Q&A: Sanhedrin
Sanhedrin
Question
Hello Rabbi,
There are claims that it is impossible to renew and adapt Jewish law to our generation because there is no Sanhedrin. Does the Rabbi think that one should and that it is proper to establish a Sanhedrin (as Rabbi Yisrael Ariel tried to do in the past)?
Answer
Absolutely not. There is currently no consensus that would allow this (and as far as I’m concerned, that’s a good thing. In my opinion, those who would be sitting there nowadays should not be sitting there). And certainly not when a bunch of clowns decide to ordain themselves as a Sanhedrin. I wrote my opinion about this in the press at the time (it’s probably here on the site).

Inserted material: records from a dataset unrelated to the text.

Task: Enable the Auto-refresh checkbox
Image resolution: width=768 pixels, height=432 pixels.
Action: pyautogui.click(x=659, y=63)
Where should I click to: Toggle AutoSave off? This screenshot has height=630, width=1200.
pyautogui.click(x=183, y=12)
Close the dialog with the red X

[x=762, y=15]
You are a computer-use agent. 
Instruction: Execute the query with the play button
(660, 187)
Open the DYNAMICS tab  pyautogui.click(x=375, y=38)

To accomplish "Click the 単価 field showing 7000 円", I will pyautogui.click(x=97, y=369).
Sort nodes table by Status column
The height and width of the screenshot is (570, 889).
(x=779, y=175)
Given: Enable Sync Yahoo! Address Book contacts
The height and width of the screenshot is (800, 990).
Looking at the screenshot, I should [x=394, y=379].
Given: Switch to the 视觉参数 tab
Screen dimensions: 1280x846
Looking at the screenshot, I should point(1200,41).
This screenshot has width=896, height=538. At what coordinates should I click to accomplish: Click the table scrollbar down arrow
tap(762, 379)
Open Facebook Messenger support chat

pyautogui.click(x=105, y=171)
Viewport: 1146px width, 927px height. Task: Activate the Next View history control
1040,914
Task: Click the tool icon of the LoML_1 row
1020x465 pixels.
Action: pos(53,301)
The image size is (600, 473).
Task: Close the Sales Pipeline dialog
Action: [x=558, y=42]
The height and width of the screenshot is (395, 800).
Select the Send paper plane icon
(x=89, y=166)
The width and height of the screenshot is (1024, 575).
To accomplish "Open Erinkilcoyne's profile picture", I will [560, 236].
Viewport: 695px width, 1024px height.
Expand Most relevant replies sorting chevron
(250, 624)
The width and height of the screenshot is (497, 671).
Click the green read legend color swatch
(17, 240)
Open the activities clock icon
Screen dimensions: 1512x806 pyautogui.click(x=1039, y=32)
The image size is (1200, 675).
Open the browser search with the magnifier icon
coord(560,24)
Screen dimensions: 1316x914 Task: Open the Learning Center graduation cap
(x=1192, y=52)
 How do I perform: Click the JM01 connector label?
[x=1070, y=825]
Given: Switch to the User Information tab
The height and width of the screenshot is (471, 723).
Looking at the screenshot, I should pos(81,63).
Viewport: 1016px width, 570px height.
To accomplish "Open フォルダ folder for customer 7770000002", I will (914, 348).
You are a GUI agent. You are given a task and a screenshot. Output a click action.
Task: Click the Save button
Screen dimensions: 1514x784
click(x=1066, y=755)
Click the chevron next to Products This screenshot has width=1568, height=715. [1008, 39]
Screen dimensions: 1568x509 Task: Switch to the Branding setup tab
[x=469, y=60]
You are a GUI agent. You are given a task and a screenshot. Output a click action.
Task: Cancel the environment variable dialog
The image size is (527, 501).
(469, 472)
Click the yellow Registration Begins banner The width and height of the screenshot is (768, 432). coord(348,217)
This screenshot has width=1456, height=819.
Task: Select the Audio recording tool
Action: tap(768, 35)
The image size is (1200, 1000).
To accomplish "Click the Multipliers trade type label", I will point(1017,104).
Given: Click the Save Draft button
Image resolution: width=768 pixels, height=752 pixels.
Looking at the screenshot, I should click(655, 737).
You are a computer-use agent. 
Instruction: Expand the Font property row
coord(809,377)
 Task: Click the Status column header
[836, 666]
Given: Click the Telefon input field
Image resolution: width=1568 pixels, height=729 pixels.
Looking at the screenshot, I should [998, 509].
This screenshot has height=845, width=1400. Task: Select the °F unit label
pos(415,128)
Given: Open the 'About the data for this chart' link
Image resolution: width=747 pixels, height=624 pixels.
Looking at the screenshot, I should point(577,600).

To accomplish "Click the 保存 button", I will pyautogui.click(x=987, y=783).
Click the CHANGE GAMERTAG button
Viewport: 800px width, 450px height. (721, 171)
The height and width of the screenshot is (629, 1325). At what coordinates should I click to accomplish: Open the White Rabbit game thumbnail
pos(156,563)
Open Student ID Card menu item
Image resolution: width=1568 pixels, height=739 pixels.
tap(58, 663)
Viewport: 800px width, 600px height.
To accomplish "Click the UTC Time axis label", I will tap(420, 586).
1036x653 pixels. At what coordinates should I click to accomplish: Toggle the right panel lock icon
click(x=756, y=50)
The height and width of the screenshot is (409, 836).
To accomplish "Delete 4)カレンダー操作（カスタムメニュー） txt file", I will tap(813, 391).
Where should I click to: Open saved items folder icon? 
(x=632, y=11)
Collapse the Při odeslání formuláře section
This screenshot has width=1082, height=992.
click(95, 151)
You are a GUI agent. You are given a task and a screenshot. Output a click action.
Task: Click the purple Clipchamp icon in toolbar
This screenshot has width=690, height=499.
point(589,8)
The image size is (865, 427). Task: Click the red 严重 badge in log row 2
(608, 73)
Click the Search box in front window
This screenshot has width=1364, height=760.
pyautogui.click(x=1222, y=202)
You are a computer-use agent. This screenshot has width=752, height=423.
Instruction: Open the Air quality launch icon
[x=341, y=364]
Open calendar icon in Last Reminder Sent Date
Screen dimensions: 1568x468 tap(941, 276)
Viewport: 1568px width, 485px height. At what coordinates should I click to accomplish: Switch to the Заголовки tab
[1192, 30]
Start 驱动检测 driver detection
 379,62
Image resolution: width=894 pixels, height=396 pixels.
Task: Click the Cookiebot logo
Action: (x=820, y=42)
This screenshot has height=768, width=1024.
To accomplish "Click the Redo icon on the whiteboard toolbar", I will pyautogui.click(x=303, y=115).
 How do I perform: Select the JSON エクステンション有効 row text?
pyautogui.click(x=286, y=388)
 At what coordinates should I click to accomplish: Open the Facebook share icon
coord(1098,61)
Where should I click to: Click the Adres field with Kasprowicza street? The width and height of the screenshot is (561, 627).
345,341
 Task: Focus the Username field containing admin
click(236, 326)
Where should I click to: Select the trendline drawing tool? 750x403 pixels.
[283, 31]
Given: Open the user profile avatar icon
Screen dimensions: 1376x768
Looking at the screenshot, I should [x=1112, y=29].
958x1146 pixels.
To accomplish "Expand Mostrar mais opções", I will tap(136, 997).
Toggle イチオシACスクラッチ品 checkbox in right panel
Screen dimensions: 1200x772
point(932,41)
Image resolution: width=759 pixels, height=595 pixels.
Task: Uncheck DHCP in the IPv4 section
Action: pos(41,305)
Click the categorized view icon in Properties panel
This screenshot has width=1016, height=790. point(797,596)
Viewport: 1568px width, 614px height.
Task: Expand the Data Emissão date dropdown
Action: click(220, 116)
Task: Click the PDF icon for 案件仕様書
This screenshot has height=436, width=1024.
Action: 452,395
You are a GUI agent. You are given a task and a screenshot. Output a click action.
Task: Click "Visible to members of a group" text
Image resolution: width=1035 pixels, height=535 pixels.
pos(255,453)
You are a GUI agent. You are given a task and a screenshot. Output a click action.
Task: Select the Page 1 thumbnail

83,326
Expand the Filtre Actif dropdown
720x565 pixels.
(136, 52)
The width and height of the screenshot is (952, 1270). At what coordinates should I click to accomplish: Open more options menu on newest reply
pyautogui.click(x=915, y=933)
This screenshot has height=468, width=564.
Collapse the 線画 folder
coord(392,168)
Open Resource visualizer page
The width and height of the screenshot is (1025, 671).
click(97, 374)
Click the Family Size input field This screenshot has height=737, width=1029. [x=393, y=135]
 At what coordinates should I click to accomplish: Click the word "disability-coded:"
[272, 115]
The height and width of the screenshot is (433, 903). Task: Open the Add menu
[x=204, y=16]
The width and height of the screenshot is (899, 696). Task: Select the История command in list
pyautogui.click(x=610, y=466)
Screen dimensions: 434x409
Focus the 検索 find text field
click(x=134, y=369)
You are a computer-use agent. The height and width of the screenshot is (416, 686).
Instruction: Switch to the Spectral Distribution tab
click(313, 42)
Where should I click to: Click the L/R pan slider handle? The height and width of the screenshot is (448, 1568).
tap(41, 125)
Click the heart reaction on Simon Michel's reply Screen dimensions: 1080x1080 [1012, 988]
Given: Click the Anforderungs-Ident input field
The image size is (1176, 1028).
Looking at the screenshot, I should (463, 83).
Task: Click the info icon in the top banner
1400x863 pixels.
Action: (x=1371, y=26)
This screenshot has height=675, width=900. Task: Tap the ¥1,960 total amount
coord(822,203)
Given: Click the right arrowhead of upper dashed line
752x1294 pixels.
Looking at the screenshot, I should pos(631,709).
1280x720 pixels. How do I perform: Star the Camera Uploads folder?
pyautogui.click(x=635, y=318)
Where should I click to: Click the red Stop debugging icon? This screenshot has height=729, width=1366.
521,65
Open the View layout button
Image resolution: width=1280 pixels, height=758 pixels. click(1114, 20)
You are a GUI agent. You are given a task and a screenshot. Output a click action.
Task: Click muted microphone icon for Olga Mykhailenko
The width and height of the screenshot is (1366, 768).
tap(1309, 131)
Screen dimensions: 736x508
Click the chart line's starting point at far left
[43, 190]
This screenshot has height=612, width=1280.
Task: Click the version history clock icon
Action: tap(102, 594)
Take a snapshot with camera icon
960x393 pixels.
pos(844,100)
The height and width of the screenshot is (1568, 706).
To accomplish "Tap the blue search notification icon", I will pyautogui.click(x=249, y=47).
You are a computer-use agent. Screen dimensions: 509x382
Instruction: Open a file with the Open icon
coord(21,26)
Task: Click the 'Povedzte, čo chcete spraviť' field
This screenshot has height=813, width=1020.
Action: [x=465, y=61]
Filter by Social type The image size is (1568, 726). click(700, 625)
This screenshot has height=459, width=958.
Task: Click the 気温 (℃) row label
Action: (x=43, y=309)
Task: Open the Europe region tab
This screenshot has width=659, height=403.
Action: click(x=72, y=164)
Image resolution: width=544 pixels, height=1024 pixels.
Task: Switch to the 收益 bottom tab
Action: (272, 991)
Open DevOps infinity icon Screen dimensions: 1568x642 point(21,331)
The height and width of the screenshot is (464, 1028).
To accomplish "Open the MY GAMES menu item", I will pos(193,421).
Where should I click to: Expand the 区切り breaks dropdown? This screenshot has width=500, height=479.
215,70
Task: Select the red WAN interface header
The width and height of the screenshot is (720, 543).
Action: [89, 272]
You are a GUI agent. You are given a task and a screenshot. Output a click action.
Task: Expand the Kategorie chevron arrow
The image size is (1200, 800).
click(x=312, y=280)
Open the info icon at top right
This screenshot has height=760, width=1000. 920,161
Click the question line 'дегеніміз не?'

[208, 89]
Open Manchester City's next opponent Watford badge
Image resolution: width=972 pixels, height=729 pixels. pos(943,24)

Beyond that, there are possibilities for change even without a Sanhedrin. I elaborated on this in the third book of the trilogy.
Discussion on Answer
Great sages of the generation?
They don’t know what a virus and a bacterium are.
They don’t know what the Pythagorean theorem is.
Great only at leading a herd of ignorant people astray.
Just a clarification for anyone afflicted with tendentious reading comprehension, like Binyamin. The clowns in my words are those who set up this so-called Sanhedrin. The rabbis who would be supposed to sit on a Sanhedrin if one were established today are not clowns, but I am very concerned about their receiving authority to decide, because I do not agree with their halakhic approach or their perception of reality.
Rabbi Michi, rabbis who have a problem with their grasp of reality such as: Chaim K., one of the “great sages of the generation,” who is convinced that Beit Shemesh is located honorably in America—is that the kind of rabbi who is supposed to sit on a Sanhedrin if one is established today???
Binyamin, did you read my last message? Or perhaps, as the saying goes, a teaching requires clarity of mind…
Amazing, the Rabbi called the “great sages of the generation” “a bunch of clowns”… ?!?!?!